Zouk Mosbeh (زوق مصبح) is a town and municipality in the Keserwan District of the Keserwan-Jbeil Governorate in Lebanon. It is located 12 kilometers north of Beirut. Zouk Mosbeh's average elevation is 170 meters above sea level and its total land area is 453 hectares. Its inhabitants are predominantly Maronite Catholics and Christians from other denominations. There are three schools in the town, one public and two private, which together enrolled a total of 4,633 students in 2005–2006. There were 167 businesses with over five employees operating in Zouk Mosbeh as of 2006.

Zouk Mosbeh is well known for a cave called the King's Cave and is home to the Notre Dame University – Louaize. The town is home to the Hall of Fame Museum which contains fifty silicone models of famous celebrities, several of them animated. It is also home to the Christ the King Convent and the headquarters of the Association for the Protection of the Lebanese Heritage.

==History==
In the 17th century, the Al-Luwayza or Louaize Monastery (دير سيدة اللويزة) was founded near the town. The Awlad Abi Nawfal supervised it, though it was administered by the Lebanese Order. The Lebanese Council of the Maronite Church took place at this monastery in 1736. Another synod took place in 1808 to discuss and formally ratify the reform proposals by Gandolfini.

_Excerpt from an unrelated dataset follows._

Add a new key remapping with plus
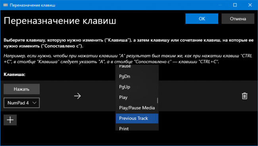(x=10, y=120)
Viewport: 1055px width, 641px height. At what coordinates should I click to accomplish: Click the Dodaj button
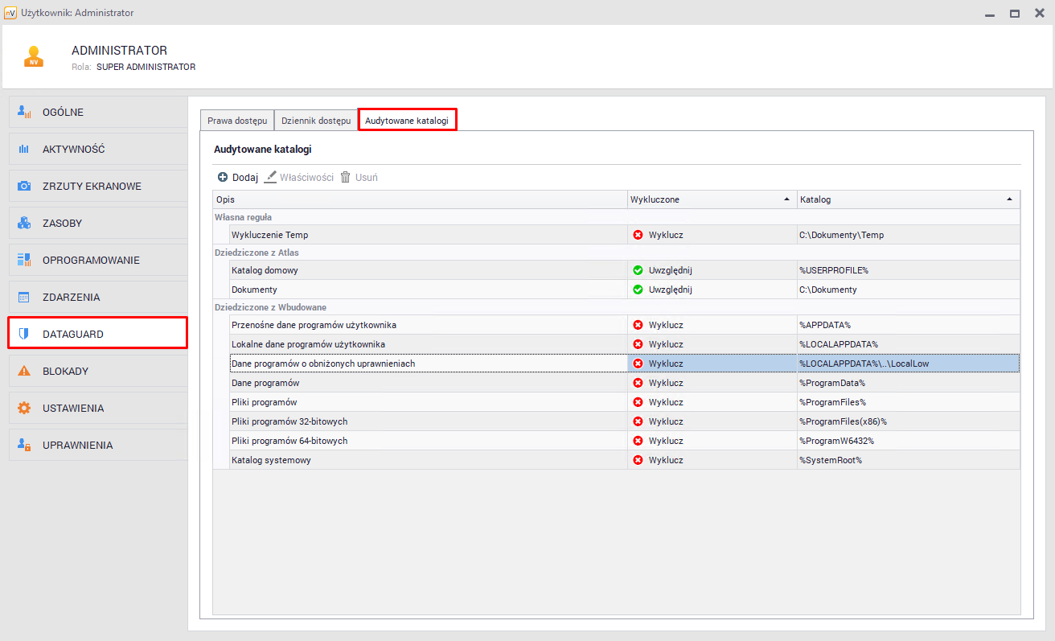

In 1838, Eli Smith noted Zuk Musbah as a village located in "Aklim el-Kesrawan, Northeast of Beirut; the chief seat of the Maronites."

==Industrial zone==
The city is known for its industrial zone which contains numerous shops. It was hit with an explosion in 2007, causing one death and 3 injuries, but was rebuilt and started operating properly since then.